Yep, walk/run back ad forth to the gym and maybe save money by not having to join.:hysterical:


----------



## Ty1on (May 8, 2016)

VegasBella said:


> We have Lyft as well in Vegas now. So plenty of options.
> 
> The other day I saw a row of Uber and Lyft cars lined up to pick people up from my gym. I was surprised people use them for the gym.



Makes sense if the gym is in a constantly crowded parking lot....

We used Lyft to get to the airport and back and I loved it.  I don't ever want to take a taxi again.

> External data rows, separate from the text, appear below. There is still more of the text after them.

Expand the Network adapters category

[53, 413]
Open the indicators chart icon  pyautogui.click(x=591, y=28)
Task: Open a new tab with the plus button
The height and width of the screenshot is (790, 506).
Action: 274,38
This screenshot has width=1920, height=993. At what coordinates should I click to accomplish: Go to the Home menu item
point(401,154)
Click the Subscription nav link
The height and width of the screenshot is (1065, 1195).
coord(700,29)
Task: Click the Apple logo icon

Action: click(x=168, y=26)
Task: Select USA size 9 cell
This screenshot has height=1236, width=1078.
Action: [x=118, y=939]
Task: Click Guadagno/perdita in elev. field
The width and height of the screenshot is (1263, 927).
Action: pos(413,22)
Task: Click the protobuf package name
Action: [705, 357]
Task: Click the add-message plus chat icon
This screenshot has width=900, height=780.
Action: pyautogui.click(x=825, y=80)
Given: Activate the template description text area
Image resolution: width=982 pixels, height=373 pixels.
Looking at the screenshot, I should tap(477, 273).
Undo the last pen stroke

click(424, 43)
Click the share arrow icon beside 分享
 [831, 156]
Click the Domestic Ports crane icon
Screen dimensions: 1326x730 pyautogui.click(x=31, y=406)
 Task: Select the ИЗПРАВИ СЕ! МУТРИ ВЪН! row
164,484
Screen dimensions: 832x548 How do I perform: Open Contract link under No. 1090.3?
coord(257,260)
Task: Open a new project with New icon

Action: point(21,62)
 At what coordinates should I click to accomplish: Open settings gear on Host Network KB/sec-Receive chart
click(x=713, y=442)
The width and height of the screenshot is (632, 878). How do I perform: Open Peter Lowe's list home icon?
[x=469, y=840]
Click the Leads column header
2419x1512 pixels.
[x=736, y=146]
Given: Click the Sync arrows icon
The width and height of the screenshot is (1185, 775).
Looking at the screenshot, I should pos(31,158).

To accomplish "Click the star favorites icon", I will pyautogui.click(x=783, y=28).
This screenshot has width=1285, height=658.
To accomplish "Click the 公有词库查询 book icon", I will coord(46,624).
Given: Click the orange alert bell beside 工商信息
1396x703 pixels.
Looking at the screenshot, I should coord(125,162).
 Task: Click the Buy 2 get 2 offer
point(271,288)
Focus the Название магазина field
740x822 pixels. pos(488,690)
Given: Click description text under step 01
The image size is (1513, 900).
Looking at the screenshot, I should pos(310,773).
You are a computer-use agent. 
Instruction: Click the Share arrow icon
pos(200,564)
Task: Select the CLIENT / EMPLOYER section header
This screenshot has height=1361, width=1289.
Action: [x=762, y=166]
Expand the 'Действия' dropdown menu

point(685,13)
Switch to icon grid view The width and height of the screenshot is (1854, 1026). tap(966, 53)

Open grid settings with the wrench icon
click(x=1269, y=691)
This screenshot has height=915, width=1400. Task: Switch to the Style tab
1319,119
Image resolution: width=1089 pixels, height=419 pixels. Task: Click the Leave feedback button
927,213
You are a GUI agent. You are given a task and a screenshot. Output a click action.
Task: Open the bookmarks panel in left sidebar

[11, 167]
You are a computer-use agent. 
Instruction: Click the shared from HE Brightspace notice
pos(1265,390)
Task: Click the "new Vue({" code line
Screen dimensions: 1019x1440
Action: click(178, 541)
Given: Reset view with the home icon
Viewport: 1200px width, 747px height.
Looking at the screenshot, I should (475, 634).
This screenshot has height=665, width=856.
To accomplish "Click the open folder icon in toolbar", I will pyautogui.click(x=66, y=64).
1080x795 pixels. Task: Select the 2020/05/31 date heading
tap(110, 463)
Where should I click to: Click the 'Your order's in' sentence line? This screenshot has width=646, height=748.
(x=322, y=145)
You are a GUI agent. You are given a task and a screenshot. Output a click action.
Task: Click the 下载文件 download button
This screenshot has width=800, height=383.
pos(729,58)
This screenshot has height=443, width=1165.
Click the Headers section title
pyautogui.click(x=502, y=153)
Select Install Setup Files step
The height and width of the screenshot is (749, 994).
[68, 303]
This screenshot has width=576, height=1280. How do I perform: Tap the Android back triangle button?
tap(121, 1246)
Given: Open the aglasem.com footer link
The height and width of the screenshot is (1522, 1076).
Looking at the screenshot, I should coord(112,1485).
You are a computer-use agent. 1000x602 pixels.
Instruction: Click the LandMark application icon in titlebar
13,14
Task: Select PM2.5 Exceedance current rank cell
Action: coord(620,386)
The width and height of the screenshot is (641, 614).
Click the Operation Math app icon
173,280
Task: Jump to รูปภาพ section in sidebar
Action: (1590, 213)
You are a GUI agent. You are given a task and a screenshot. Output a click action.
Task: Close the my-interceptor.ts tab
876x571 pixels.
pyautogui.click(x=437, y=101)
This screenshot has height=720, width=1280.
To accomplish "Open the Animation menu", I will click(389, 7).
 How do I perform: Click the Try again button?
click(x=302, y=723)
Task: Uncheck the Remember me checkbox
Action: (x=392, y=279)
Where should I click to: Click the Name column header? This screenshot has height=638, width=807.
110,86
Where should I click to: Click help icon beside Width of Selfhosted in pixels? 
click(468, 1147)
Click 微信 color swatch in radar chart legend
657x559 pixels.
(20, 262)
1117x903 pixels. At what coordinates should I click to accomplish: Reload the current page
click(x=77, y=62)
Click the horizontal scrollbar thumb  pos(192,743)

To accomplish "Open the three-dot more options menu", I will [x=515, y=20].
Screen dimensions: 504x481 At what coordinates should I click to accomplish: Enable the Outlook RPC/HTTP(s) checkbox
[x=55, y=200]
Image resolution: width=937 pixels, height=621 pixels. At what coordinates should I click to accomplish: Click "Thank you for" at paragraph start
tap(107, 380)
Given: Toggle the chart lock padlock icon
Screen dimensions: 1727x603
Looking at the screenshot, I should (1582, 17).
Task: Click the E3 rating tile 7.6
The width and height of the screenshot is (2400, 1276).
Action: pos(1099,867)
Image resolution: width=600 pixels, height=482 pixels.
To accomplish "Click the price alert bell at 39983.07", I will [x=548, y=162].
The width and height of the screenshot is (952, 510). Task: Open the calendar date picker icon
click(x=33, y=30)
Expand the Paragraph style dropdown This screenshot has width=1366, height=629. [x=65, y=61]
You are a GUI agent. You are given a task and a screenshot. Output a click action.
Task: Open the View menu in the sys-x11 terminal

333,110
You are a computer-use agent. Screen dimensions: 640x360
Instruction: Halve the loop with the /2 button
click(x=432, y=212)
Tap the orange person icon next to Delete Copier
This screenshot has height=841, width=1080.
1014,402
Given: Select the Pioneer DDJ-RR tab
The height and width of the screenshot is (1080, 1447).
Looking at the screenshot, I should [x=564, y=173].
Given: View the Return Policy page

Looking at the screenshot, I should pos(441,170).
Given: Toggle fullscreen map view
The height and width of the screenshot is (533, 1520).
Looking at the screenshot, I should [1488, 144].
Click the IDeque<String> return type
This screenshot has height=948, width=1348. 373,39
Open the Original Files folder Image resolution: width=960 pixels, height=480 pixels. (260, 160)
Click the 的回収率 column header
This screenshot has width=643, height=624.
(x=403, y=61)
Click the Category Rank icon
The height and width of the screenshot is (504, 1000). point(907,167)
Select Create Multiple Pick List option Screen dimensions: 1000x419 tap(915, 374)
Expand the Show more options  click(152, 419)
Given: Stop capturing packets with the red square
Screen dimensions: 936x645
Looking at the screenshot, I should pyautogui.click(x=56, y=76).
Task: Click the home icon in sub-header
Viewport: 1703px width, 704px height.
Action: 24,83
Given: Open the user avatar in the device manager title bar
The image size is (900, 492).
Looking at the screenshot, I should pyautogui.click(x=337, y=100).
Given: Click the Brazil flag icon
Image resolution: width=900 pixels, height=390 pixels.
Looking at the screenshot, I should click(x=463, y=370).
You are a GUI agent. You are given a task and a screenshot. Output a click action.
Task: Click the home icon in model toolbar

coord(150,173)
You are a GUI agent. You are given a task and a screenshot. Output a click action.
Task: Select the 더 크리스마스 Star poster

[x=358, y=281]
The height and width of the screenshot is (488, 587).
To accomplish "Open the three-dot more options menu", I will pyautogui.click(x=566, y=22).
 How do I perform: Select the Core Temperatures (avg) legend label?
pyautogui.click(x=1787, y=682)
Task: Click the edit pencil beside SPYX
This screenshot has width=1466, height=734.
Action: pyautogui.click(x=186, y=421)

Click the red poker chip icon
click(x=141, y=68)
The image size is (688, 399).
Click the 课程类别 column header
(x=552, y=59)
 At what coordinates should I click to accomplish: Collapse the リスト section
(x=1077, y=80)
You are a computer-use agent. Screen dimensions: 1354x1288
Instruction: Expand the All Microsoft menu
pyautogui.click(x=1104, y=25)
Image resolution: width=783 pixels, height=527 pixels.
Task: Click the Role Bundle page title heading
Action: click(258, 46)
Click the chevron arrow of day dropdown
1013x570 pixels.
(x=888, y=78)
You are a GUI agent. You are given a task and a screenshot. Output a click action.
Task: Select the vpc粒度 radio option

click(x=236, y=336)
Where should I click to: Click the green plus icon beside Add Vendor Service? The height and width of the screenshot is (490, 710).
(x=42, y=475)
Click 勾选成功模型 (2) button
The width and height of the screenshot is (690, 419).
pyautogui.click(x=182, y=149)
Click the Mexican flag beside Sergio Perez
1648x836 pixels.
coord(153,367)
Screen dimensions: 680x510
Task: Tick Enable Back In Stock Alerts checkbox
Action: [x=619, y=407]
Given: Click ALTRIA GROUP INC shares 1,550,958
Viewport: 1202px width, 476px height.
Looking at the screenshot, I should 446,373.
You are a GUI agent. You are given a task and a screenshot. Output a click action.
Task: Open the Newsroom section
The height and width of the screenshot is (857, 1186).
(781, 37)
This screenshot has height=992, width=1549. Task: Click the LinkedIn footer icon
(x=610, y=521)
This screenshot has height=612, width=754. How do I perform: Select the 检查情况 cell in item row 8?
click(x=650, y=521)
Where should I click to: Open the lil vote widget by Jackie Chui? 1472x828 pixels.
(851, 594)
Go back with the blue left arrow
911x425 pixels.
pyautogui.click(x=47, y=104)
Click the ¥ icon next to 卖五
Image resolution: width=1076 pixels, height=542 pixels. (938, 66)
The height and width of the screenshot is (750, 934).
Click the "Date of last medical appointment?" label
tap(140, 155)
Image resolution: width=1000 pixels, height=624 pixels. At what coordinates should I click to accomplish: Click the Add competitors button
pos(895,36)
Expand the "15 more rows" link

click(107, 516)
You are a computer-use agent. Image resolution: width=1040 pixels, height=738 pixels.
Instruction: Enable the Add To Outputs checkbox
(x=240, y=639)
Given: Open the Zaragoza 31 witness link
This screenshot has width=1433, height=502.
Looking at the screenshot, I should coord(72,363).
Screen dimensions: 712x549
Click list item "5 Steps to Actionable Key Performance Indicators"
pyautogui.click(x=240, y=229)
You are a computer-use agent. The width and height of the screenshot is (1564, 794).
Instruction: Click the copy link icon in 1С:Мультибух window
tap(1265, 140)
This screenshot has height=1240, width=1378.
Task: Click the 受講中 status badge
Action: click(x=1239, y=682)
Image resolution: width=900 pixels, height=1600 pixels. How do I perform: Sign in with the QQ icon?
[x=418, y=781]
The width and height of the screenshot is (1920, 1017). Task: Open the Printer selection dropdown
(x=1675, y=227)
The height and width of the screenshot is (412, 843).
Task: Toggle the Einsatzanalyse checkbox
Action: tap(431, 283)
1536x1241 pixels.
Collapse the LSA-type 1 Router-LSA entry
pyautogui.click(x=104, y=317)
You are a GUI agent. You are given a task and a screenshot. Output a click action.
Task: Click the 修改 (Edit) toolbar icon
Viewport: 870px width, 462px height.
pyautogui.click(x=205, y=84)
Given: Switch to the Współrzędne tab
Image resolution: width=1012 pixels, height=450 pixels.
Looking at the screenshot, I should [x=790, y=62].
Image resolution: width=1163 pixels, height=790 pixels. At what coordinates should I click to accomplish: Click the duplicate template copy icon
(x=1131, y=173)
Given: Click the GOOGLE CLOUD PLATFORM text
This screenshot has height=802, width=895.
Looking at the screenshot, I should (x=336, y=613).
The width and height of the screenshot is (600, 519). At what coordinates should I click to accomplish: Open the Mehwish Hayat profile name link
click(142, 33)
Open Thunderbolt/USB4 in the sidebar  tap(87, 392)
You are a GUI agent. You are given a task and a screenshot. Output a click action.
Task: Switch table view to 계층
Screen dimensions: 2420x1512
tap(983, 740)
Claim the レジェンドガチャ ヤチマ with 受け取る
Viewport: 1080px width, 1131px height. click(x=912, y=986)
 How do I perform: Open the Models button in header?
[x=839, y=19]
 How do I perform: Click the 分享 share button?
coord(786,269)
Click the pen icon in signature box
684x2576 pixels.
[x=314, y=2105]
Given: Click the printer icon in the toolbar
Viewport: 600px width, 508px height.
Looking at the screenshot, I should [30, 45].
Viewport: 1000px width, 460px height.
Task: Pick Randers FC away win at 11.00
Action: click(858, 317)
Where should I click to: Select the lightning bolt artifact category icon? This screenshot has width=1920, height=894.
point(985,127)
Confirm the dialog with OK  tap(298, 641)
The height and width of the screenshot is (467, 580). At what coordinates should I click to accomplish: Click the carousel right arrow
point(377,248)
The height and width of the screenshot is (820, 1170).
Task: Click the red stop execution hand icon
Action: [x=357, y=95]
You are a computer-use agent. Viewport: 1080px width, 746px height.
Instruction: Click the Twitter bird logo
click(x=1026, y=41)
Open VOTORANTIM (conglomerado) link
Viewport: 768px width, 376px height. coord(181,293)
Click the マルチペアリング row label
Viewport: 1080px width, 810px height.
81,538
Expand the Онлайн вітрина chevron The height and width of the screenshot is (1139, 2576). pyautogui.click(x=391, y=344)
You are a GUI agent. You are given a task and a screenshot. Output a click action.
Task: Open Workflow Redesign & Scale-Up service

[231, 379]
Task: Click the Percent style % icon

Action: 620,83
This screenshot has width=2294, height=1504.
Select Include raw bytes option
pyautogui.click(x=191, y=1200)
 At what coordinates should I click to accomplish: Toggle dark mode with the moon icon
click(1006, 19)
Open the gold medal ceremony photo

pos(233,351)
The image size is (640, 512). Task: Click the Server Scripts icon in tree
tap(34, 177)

Before you are ready to order, you can put the trip in the app, and it will show you a map of current locations of available drivers, and their ETA.  You can use that to determine when you should actually order the ride.  For example, for us, it was about a 6 minute lead time, so we ordered 10 minutes ahead of when we needed it.  By the time we ordered, there was one within 3 minutes, so we got going a few minutes ahead of plan.  Contrast that experience with calling for a cab 45 minutes ahead of your desired time, and hoping they show up on time if at all.


----------



## TUGBrian (May 8, 2016)

tompalm said:


> Thanks for posting this. I need a 6 a.m. pickup next week when I leave the Hilton Flamingo timeshare. Should I set it up the night before, or wait until I wake up the next morning. I haven't used Uber before, but have the Ap on my phone.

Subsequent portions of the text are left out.